I’m always going on about the benefits of making connections and talking to anyone and everyone and all of these amazing meals were just more examples of that.
Downstairs, you wouldn’t suspect a thing. Unless you wondered why the front window of a gardening store had a display of animal skulls. The fun begins upstairs. Deyrolle isn’t exactly an unknown in Paris and I’m sure it’s in the guidebooks, but in a city that offers so much, I’m equally as sure most visitors scan over this in favour of less, um, bizarre, sights.
Photographs are prohibited and I’m not sure my description can do it justice, but to put it simply, the second floor of Deyrolle is a taxidermy store. And if you are thinking or stuffed dogs and rabbits and cats etc, you’re right. But then throw in the odd cow, lion, zebra, and even a polar bear. The last room houses assorted creepy crawlies and a really beautiful butterfly collection. It’s somewhat disturbing and incredibly fascinating.
It you want to see something different, this is definitely the place. If you want to see animals, go to the zoo.
Deyrolle: 46 Rue du Bac in the 7th.
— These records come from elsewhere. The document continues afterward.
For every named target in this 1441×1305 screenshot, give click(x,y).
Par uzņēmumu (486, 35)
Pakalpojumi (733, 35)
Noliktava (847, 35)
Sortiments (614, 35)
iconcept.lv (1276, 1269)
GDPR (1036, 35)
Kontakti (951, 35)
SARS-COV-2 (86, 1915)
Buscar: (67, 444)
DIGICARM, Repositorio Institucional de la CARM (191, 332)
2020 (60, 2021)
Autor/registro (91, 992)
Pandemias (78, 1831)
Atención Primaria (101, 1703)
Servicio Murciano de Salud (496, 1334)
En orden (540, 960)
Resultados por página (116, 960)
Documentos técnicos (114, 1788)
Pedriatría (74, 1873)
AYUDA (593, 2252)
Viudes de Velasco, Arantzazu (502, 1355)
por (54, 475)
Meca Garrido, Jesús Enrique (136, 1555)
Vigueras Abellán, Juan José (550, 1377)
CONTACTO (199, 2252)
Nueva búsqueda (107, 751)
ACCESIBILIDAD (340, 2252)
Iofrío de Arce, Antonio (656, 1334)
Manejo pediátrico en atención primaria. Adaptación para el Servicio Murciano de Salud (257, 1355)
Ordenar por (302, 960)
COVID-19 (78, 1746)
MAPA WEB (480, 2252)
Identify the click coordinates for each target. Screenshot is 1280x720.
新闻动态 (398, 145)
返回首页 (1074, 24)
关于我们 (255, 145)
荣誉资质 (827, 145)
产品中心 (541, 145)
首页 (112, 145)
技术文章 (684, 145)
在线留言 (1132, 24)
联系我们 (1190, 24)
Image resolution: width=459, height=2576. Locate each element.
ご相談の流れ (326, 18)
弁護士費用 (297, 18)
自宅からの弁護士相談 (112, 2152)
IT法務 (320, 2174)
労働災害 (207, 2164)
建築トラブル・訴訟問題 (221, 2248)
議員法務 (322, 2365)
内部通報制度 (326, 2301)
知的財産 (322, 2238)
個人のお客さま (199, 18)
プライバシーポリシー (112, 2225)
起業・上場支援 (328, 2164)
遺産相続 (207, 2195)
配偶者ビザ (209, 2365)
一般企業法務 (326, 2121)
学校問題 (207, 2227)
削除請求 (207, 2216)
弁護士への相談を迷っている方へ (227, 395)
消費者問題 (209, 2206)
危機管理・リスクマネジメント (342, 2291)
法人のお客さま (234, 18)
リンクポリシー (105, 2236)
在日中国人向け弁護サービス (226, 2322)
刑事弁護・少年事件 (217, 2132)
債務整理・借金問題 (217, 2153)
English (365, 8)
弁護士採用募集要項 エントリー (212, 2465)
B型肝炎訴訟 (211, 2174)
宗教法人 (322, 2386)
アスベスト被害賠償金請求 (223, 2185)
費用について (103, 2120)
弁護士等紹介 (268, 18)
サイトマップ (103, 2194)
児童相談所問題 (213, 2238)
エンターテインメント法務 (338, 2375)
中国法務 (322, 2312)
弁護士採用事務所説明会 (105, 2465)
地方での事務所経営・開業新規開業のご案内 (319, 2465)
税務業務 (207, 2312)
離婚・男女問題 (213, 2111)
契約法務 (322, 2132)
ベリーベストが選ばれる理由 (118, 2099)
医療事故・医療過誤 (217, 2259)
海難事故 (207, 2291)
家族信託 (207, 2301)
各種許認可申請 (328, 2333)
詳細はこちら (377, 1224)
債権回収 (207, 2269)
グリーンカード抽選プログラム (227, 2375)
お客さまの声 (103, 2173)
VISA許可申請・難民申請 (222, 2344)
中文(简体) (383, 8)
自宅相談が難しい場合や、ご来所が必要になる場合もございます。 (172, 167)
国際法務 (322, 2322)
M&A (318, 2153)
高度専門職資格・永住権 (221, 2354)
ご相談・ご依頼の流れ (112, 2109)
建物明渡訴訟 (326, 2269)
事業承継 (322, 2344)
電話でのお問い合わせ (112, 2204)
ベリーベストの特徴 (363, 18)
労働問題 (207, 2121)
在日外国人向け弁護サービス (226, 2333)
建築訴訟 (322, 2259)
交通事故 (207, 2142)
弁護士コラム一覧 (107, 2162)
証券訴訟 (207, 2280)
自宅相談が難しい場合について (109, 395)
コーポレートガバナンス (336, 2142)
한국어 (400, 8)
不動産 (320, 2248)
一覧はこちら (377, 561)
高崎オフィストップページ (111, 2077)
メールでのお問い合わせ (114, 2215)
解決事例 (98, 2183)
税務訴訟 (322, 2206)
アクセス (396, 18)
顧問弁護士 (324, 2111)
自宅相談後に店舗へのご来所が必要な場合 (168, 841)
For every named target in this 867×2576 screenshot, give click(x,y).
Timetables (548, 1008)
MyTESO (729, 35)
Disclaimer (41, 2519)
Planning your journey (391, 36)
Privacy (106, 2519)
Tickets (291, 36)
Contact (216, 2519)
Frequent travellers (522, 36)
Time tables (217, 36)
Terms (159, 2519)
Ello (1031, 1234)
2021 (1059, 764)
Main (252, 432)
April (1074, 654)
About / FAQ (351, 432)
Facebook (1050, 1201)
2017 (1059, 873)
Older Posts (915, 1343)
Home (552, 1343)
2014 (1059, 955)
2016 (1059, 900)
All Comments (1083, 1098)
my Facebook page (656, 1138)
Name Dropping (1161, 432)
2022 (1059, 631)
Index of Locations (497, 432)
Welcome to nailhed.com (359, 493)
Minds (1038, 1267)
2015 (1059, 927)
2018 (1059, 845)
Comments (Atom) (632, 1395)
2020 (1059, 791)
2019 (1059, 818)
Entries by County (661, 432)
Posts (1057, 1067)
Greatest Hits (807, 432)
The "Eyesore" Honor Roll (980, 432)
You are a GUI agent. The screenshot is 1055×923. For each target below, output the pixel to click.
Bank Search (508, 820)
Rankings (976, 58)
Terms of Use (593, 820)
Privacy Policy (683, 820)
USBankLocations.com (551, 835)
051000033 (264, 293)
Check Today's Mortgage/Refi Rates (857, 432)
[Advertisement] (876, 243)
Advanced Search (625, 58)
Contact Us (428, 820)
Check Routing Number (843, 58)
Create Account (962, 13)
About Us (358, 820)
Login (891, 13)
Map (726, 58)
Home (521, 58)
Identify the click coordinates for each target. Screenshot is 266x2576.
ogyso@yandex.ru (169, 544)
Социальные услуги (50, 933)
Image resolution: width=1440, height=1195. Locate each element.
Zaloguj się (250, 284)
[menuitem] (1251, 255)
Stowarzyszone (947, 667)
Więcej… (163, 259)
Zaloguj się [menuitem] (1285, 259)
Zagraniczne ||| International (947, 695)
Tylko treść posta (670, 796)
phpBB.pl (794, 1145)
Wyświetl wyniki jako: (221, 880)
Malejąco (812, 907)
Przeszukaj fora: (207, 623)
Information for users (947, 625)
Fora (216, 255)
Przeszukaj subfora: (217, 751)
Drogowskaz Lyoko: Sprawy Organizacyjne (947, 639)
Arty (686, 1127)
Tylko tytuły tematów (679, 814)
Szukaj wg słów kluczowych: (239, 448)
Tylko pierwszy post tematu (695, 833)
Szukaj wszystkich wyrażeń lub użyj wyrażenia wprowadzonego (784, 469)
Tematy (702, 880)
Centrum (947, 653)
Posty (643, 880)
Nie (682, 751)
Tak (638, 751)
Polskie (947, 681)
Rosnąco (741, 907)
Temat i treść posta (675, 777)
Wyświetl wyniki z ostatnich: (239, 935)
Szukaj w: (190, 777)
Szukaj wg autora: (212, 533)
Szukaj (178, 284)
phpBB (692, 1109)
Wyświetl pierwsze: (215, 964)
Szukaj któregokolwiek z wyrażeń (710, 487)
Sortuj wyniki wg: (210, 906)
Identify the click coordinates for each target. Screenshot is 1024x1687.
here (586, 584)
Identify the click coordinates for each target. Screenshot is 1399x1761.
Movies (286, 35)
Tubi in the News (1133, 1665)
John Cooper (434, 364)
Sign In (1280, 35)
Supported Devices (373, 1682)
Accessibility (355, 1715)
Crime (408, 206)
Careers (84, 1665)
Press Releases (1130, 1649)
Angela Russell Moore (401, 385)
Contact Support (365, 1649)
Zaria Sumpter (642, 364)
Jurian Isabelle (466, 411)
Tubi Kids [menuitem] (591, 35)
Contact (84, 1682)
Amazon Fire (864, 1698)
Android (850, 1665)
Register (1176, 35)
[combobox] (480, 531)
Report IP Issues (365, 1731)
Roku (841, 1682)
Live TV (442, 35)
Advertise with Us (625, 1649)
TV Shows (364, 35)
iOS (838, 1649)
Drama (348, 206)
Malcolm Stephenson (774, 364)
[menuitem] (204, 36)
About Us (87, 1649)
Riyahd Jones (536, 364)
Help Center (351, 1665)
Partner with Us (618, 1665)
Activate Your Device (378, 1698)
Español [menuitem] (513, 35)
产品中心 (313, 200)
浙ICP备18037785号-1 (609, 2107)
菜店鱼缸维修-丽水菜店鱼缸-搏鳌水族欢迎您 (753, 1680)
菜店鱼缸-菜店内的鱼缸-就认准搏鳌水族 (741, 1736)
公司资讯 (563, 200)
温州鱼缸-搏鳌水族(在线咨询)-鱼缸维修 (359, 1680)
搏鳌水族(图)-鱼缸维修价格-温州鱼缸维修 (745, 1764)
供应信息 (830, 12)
Metro: Rue du Bac.
Parisian architecture is gorgeous. Me writing that just now is probably a waste of space because who doesn’t know that already? Walking through the city I was rarely looking at what was around me. I kept looking up. At one point I remember thinking “I wish I was a giant so I could see Paris from the second floor up”. Street level did nothing for me compared to the virgin building above it.
So when Whitney told me about an old raised railway line that had been converted into a walkway, I knew I would love it.
Promenade Plantee starts near Bastille, and I doubt you’d find it if you weren’t looking for it. The entrance is an inconspicuous staircase and suddenly you’re above the street and staring down a wide walkway and vine-covered arches. This really would be a sight in spring when all the flowers are in bloom, but some early cherry blossoms gave us some nice colour.
The walkway itself is almost 5km and follows the old Vincennes railway line. It’s often hard to see the street without leaning over the edge a bit. Instead you see the beautiful buildings of Paris in one of the best ways I can imagine. You also get a peek into the odd apartment and let’s be honest, who doesn’t find that amusing.
We kept walking all the way to Château de Vincennes, which sits outside what would be considered “Paris”. Considering we’d started in the 10th arr near Canal st Martin it was a long walk, but we were rewarded with an almost desserted Château at sunset.
A big thank you to Whitney and my lovely CS hosts for their suggestions and company.